Serious adverse events occurred in 20% of patients, with those occurring in more than 1% consisting of interstitial lung disease, pneumonia, vomiting, nausea, cellulitis, hypokalemia, and intestinal obstruction. Adverse events led to dose interruptions in 33% of patients and to dose reductions in 18% (most commonly due to fatigue, nausea, and neutropenia). Adverse events led to permanent treatment discontinuation in 9% of patients, most commonly due to interstitial lung disease (6%). Fatal adverse events occurred in 4.3% of patients, including interstitial lung disease in 2.6% and acute hepatic failure/acute kidney injury, general physical health deterioration, pneumonia, and hemorrhagic shock in one patient each.
Fam-trastuzumab deruxtecan has a boxed warning for interstitial lung disease and embryofetal toxicity.

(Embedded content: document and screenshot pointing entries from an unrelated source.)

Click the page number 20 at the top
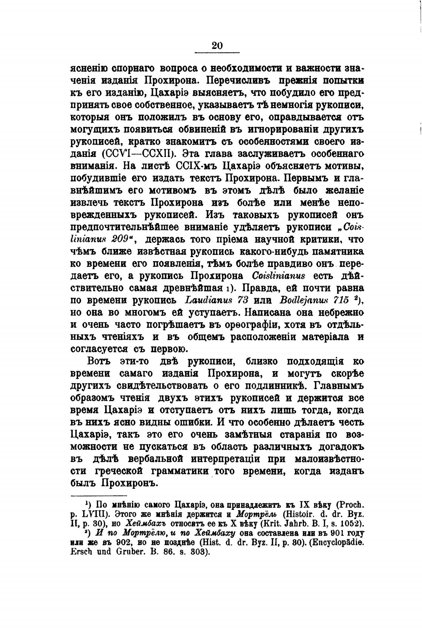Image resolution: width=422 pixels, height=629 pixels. point(217,46)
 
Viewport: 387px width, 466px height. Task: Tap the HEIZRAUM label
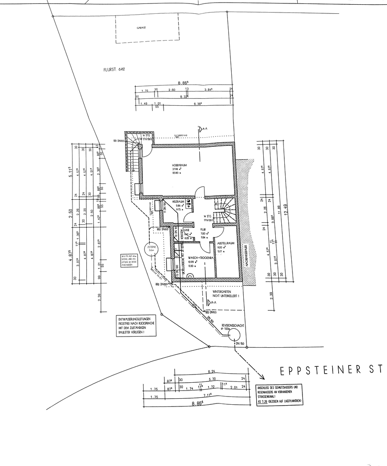point(179,202)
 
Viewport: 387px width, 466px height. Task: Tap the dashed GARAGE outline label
point(142,28)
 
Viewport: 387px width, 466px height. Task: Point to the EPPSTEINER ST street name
point(331,370)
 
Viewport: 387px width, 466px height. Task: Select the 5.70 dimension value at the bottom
point(211,379)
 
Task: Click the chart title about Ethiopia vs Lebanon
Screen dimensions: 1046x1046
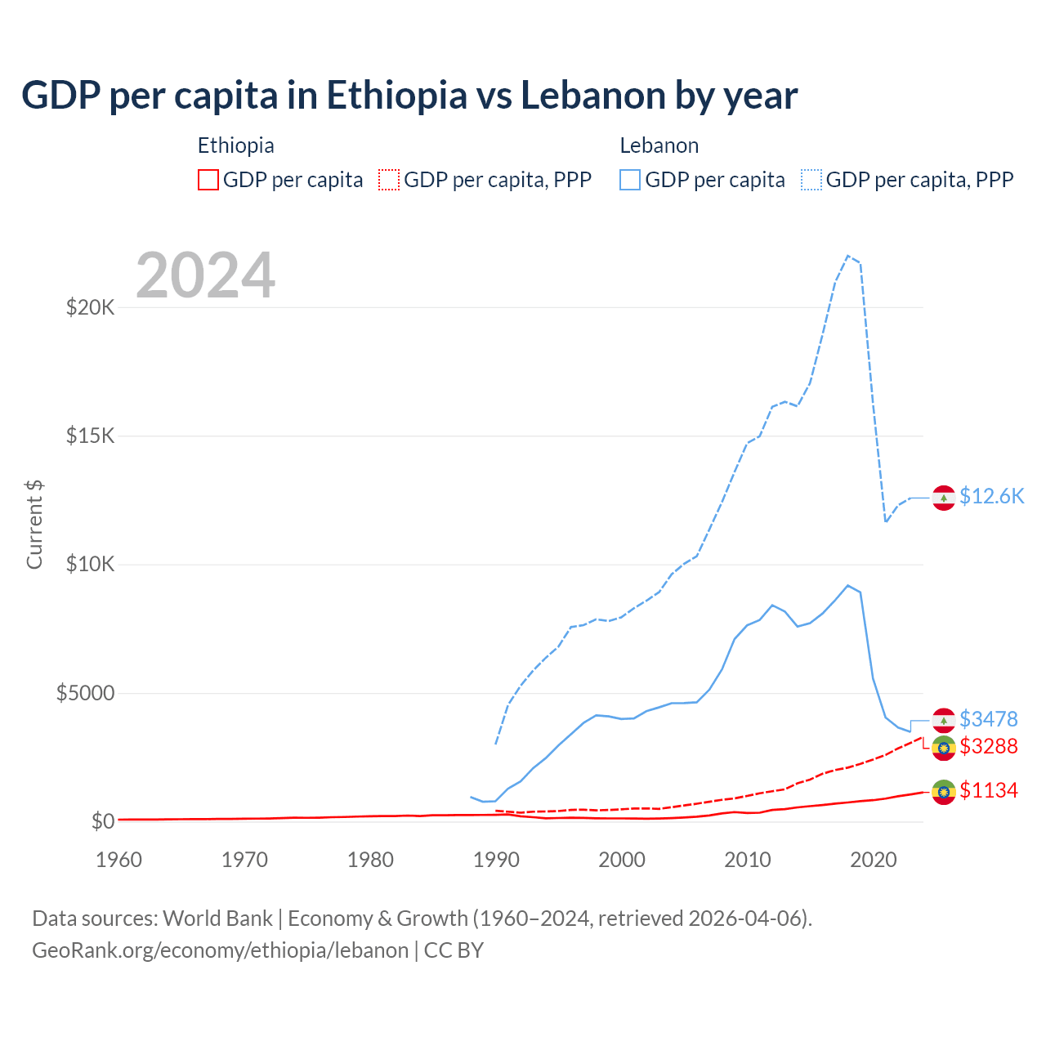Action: click(409, 96)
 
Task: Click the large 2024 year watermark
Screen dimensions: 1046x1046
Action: click(205, 275)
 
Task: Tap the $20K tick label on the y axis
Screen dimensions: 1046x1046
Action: click(90, 308)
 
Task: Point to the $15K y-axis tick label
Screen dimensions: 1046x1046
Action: click(90, 436)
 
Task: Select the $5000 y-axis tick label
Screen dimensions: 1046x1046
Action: click(85, 694)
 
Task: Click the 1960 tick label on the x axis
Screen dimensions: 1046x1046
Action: click(119, 860)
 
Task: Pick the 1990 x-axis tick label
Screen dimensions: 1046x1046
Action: click(497, 860)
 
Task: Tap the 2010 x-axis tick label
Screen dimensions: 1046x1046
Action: click(748, 860)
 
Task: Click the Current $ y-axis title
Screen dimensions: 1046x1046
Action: click(34, 525)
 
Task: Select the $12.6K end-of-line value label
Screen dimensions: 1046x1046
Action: click(991, 497)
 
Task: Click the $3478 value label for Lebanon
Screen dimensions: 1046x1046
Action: click(988, 719)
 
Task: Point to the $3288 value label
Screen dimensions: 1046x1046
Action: click(988, 746)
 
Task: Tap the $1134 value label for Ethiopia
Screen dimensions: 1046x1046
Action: click(988, 790)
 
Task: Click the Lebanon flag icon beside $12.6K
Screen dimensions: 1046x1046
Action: click(944, 497)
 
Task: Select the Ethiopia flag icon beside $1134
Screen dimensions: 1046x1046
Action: click(944, 792)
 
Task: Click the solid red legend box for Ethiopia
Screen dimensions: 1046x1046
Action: click(208, 180)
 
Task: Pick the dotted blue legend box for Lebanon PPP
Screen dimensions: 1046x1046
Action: click(811, 180)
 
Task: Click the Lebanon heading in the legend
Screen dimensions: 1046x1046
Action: click(659, 145)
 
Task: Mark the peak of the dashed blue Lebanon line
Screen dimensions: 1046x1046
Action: click(848, 256)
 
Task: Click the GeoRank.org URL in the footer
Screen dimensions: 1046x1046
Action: click(221, 950)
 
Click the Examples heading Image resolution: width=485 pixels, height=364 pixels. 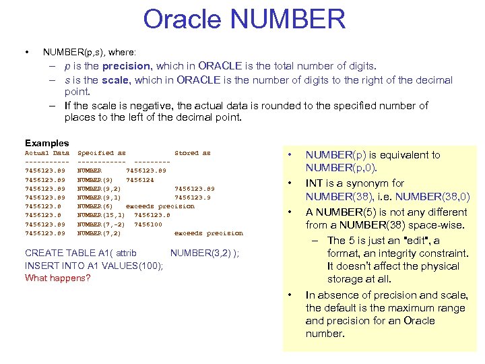[46, 143]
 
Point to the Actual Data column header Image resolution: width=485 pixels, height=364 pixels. [46, 153]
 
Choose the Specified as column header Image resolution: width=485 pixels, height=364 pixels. [101, 153]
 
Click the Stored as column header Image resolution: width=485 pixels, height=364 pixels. [192, 153]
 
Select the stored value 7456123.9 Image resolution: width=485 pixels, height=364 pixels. [194, 198]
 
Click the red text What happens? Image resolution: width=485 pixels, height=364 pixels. [57, 278]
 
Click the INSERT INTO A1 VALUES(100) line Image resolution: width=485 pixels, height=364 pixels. [94, 266]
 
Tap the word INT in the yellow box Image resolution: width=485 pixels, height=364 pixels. [315, 183]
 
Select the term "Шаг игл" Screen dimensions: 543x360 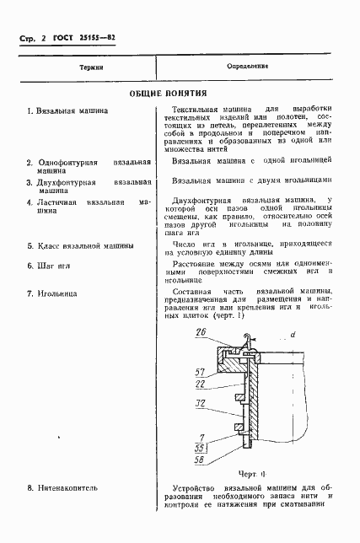click(57, 265)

Interstitial lung disease and pneumonitis, including fatal cases, have been reported. Patients should be monitored and promptly evaluated for signs and symptoms including cough, dyspnea, fever, and other new or worsening respiratory symptoms. Treatment should be permanently discontinued in all patients with grade ≥ 2 interstitial lung disease/pneumonitis. Patients should be advised of the risk and to immediately report symptoms. Exposure to fam-trastuzu-mab deruxtecan during pregnancy can cause embryofetal harm. Patients must be advised of these risks and the need for effective contraception while receiving fam-trastuzumab deruxtecan.

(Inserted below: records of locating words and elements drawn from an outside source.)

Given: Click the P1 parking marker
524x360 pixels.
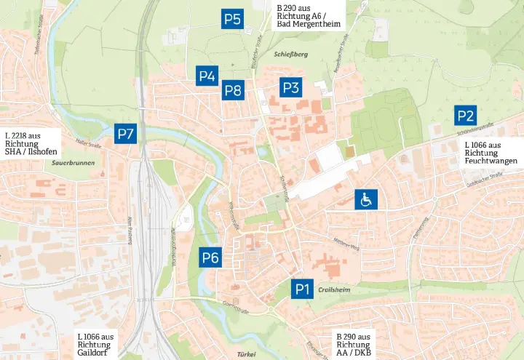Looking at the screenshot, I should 302,289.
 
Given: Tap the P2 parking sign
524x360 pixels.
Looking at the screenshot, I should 465,115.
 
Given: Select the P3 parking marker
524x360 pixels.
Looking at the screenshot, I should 290,88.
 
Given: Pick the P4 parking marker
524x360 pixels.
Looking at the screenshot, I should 207,75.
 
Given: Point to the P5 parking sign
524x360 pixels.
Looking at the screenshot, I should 232,20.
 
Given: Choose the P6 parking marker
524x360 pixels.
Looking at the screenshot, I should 210,257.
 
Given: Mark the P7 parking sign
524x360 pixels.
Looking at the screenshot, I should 125,133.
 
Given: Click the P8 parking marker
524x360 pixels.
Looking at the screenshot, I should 232,90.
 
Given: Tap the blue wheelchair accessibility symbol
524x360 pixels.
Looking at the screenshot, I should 365,199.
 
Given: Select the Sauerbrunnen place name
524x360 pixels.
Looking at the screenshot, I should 74,163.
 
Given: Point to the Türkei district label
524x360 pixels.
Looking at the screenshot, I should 246,353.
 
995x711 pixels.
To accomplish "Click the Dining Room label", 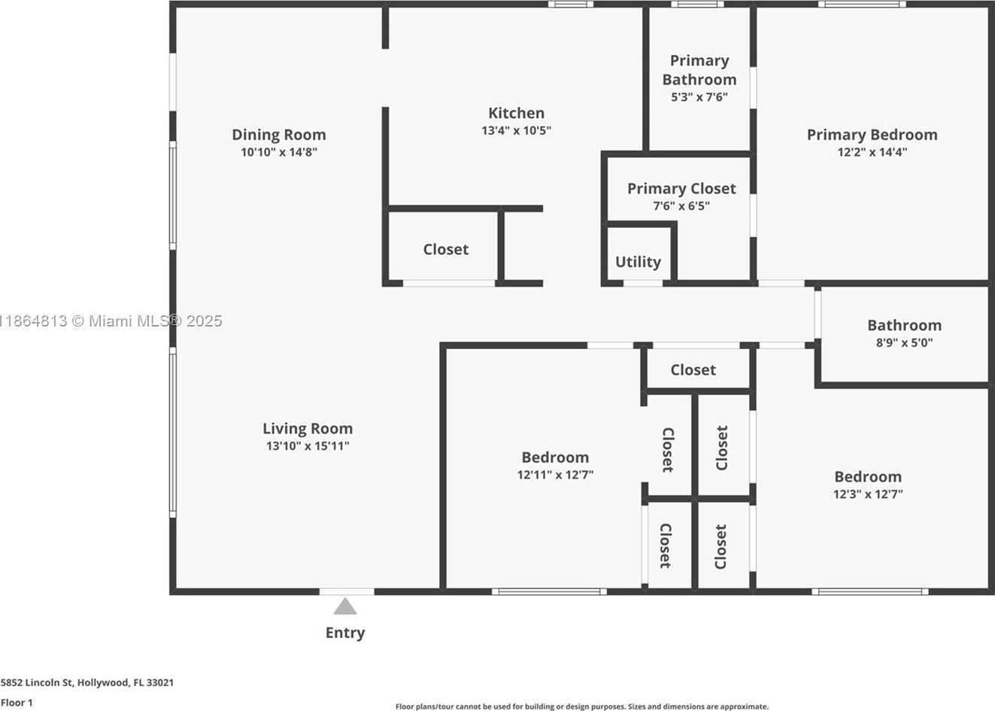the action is [279, 135].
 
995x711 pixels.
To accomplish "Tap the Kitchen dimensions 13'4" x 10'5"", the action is [516, 131].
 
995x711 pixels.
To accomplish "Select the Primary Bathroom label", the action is [699, 70].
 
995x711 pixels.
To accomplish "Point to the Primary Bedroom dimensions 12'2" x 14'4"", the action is [872, 153].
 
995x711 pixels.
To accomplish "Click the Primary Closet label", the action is [681, 189].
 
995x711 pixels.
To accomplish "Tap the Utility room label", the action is [638, 262].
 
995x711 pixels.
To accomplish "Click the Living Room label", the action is [308, 428].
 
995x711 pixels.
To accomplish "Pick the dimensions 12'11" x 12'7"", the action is [555, 475].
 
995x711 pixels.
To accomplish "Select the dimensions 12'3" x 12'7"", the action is [868, 494].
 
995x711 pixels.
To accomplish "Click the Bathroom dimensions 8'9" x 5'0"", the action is [905, 342].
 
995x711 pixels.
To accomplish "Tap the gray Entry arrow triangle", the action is [345, 607].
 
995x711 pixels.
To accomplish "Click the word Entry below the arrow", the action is [345, 633].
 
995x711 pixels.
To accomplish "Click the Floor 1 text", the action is [17, 703].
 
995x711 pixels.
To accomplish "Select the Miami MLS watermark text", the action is [111, 321].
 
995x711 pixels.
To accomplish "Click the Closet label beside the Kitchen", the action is [445, 249].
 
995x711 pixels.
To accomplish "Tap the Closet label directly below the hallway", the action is [693, 369].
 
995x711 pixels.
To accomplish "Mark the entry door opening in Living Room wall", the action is [347, 591].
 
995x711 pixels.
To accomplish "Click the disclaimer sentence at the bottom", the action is [582, 706].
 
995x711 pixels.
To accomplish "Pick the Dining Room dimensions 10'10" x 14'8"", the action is [279, 153].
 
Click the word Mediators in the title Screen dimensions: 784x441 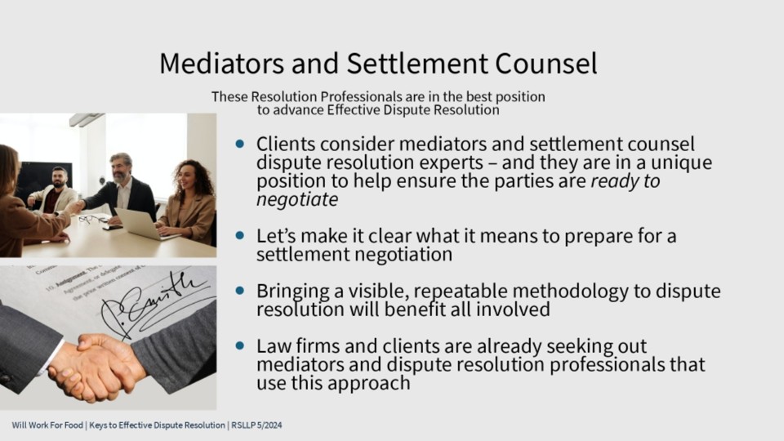click(221, 64)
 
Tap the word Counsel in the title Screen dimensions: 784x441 click(546, 64)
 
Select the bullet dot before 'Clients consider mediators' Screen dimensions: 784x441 click(240, 144)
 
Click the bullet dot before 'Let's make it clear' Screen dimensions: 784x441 click(240, 235)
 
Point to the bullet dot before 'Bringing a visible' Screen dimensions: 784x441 click(240, 290)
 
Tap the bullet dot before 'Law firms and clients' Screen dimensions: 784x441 click(240, 345)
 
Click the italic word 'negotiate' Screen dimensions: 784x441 click(297, 199)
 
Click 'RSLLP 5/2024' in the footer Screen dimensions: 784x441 click(256, 425)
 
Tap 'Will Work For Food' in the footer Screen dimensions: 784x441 click(47, 425)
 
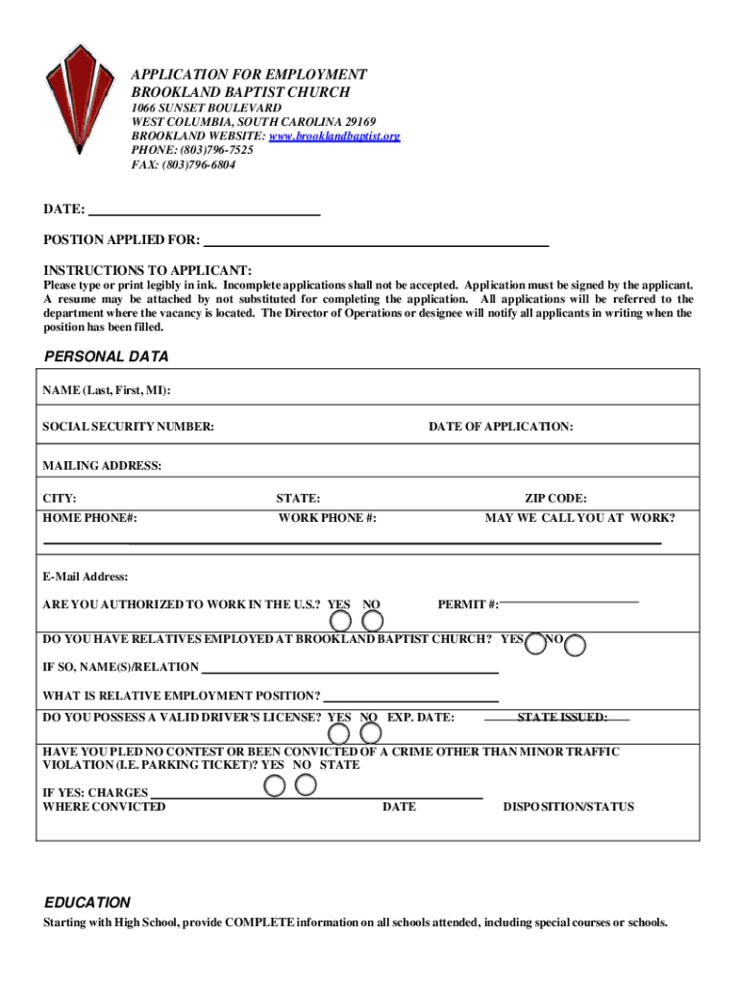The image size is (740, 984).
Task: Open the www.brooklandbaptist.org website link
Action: [333, 136]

Fam-trastuzumab deruxtecan also carries warnings/precautions for neutropenia and left-ventricular dysfunction. Complete blood cell counts should be monitored prior to initiation of treatment, prior to each dose, and as clinically indicated. Left-ventricular ejection fraction should be assessed prior to treatment and at regular intervals during treatment as clinically indicated. Treatment should be permanently discontinued in patients with symptomatic congestive heart failure. ■
1. U.S. Food and Drug Administration: FDA approves fam-trastuzumab deruxtecan-nxki for unresectable or metastatic HER2-positive breast cancer. Available at www.fda.gov/drugs/resources-information-approved-drugs/fda-approves-fam-trastuzumab-deruxtecan-nxki-unresectable-or-metastatic-her2-positive-breast-cancer. Accessed January 13, 2020.
2. Enhertu (fam-trastuzumab deruxtecan-nxki) for injection, for intravenous use, Daiichi Sankyo Co, Ltd., December 2019. Available at www.accessdata.fda.gov/drugsatfda_docs/label/2019/761139s000lbl.pdf. Accessed January 13, 2020.